» WHAT IS EXPECTED
Find the line below with "Where should I" and the line with "How do I perform: Select". Output them and the lines between, exactly, but not the pictures.

» PROVIDED INFORMATION
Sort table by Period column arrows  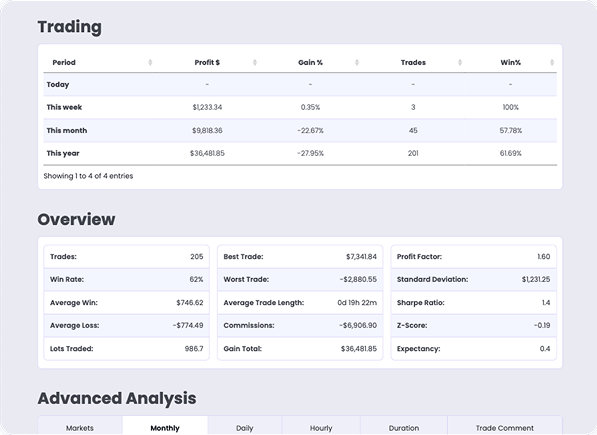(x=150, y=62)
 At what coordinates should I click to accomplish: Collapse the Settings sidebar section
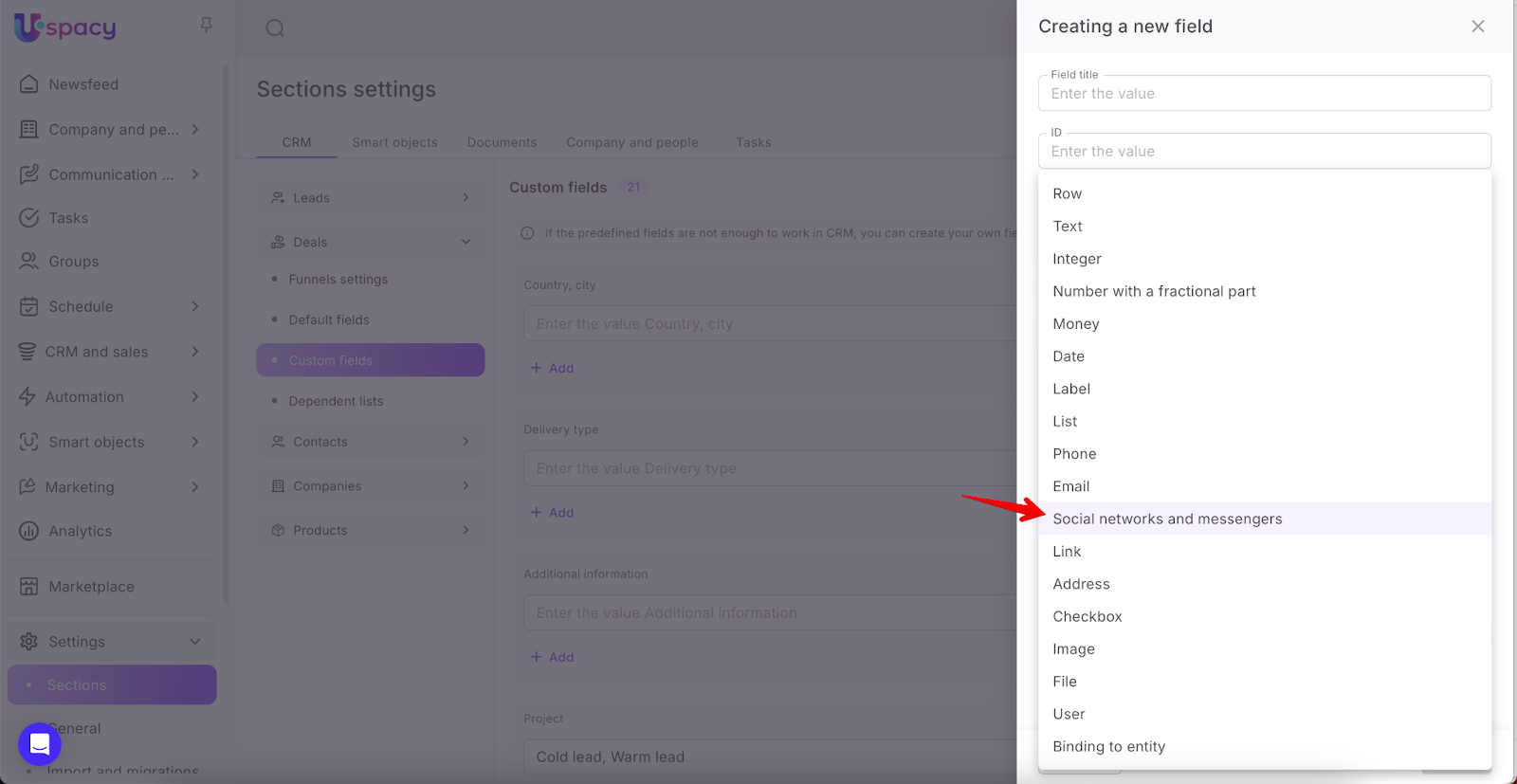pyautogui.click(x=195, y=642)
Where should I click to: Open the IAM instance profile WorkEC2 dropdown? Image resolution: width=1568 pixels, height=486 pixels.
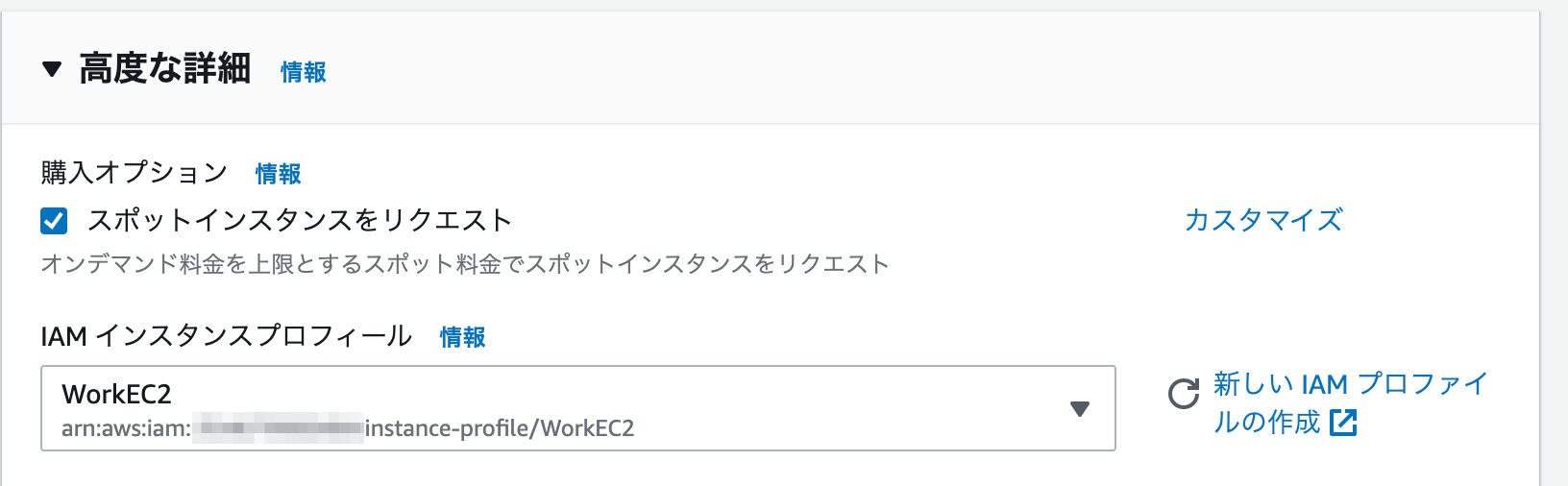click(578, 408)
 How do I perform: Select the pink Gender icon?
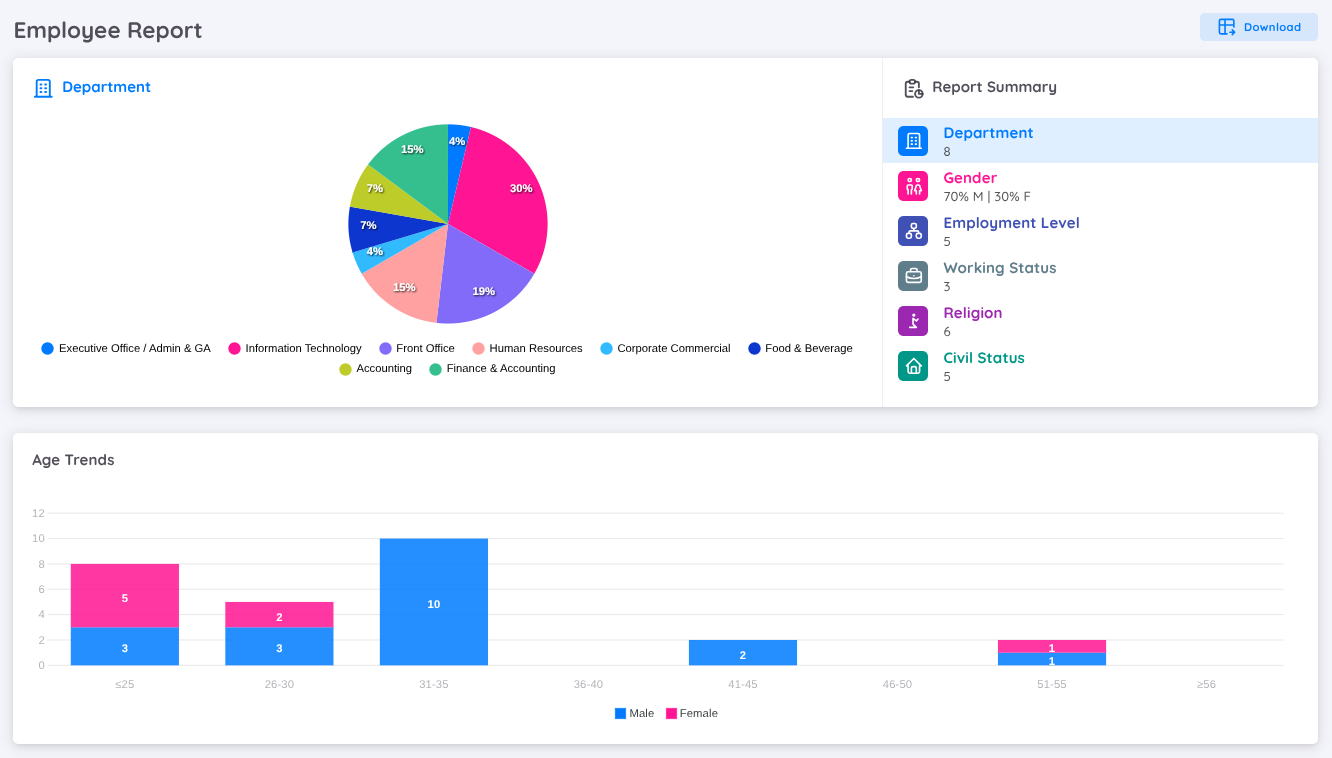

--

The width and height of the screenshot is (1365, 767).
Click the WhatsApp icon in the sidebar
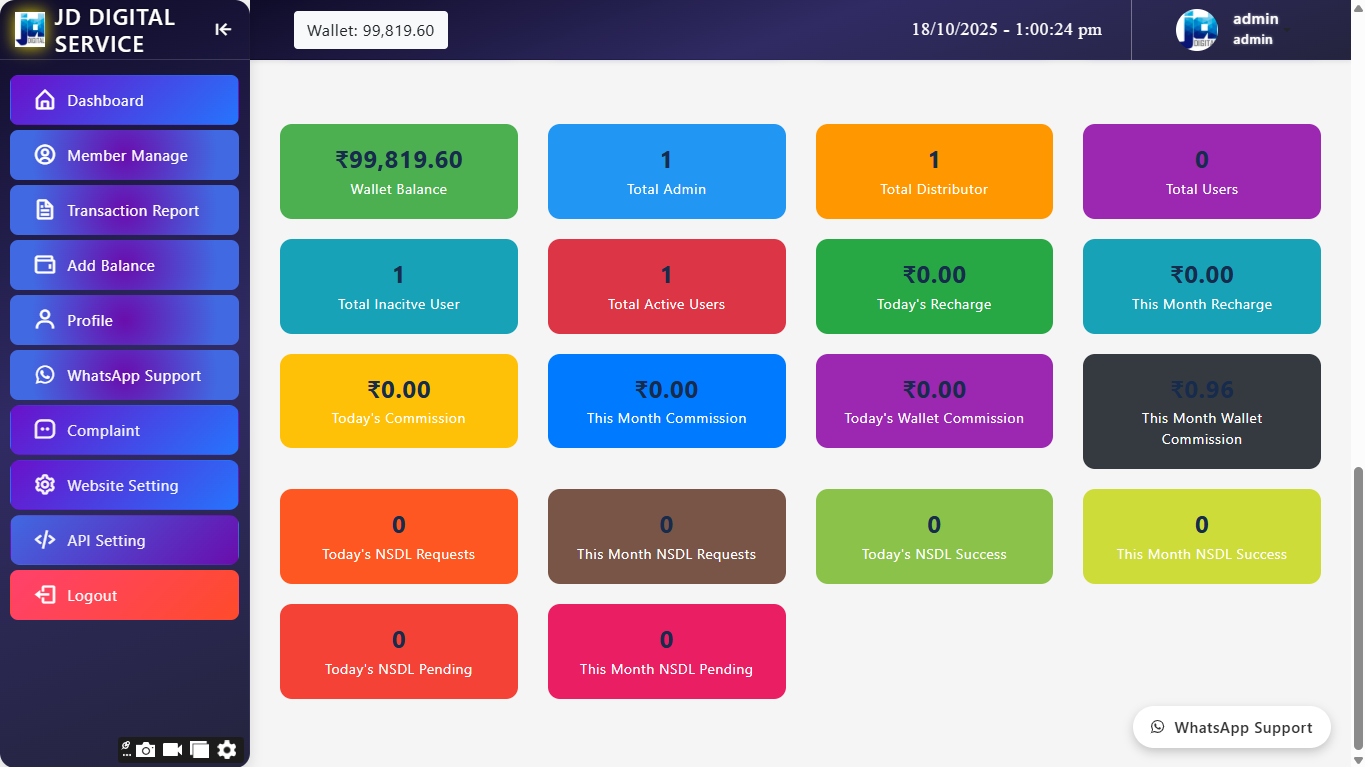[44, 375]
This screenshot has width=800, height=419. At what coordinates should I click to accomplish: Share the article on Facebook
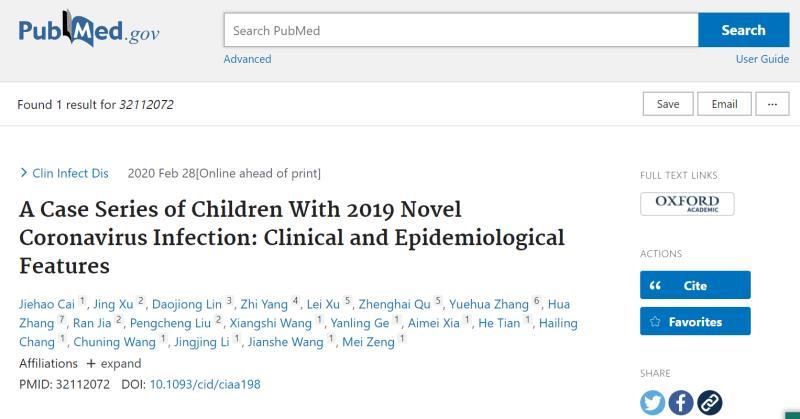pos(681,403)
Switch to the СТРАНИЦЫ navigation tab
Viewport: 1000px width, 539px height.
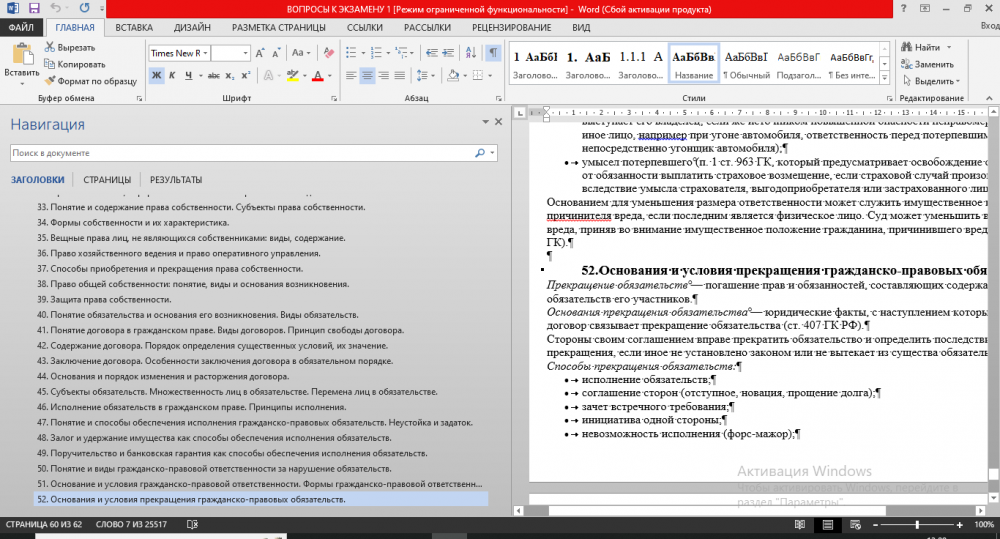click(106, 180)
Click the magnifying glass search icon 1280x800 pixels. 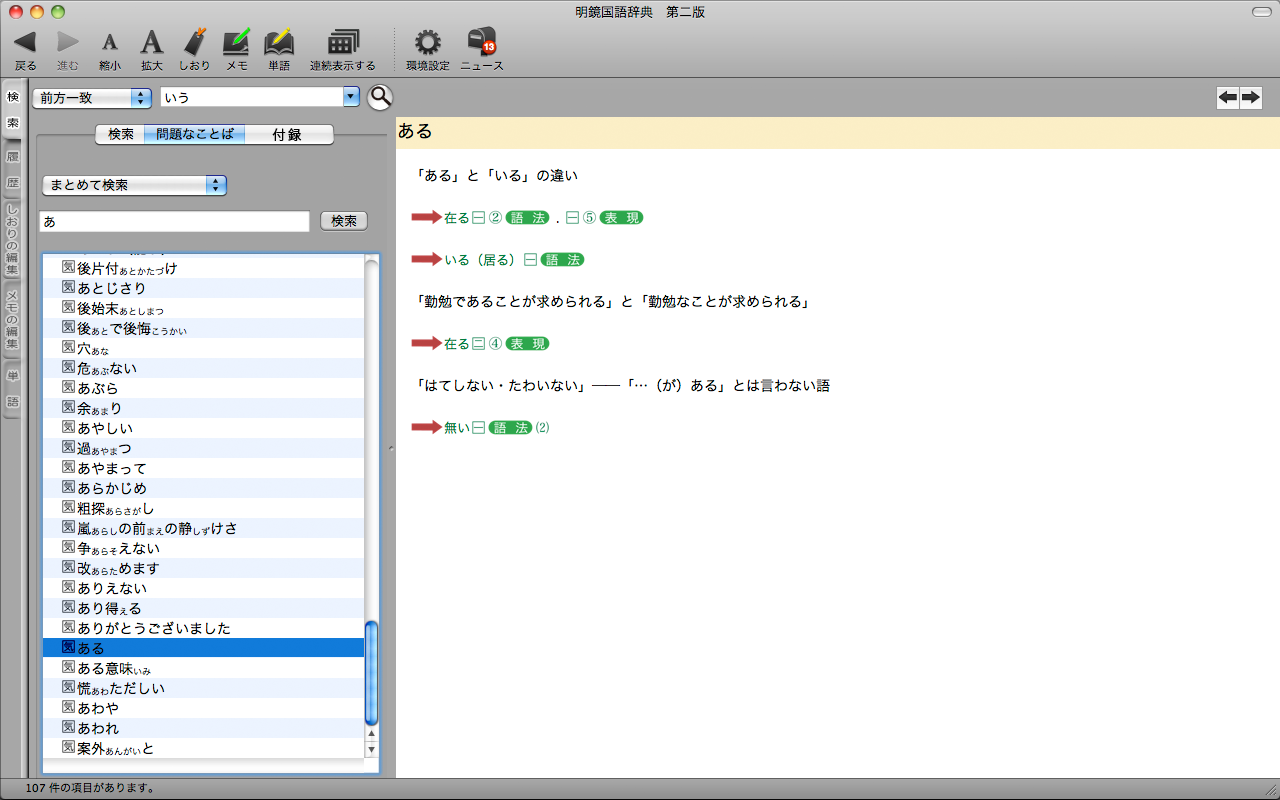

--

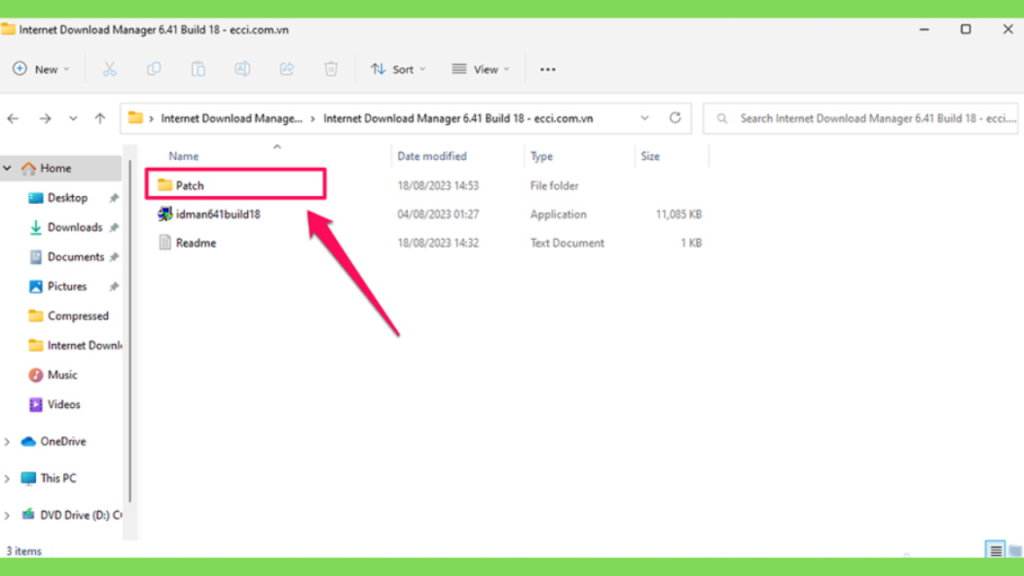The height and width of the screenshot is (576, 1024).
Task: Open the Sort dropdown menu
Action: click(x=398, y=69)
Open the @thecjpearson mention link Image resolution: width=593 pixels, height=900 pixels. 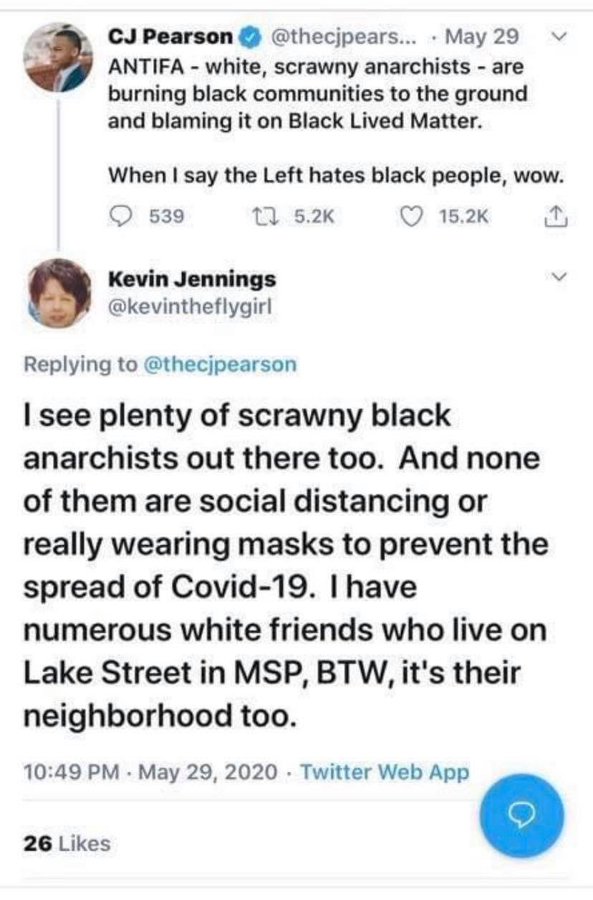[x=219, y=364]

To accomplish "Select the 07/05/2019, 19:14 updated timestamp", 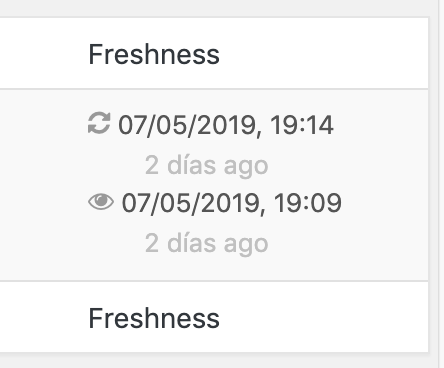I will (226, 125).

» RESPONSE TO THE EXERCISE
Where should I click to: Open the IAM instance profile WorkEC2 dropdown? Image resolution: width=1568 pixels, height=486 pixels.
click(578, 408)
 How do I perform: Select the pink Gender icon?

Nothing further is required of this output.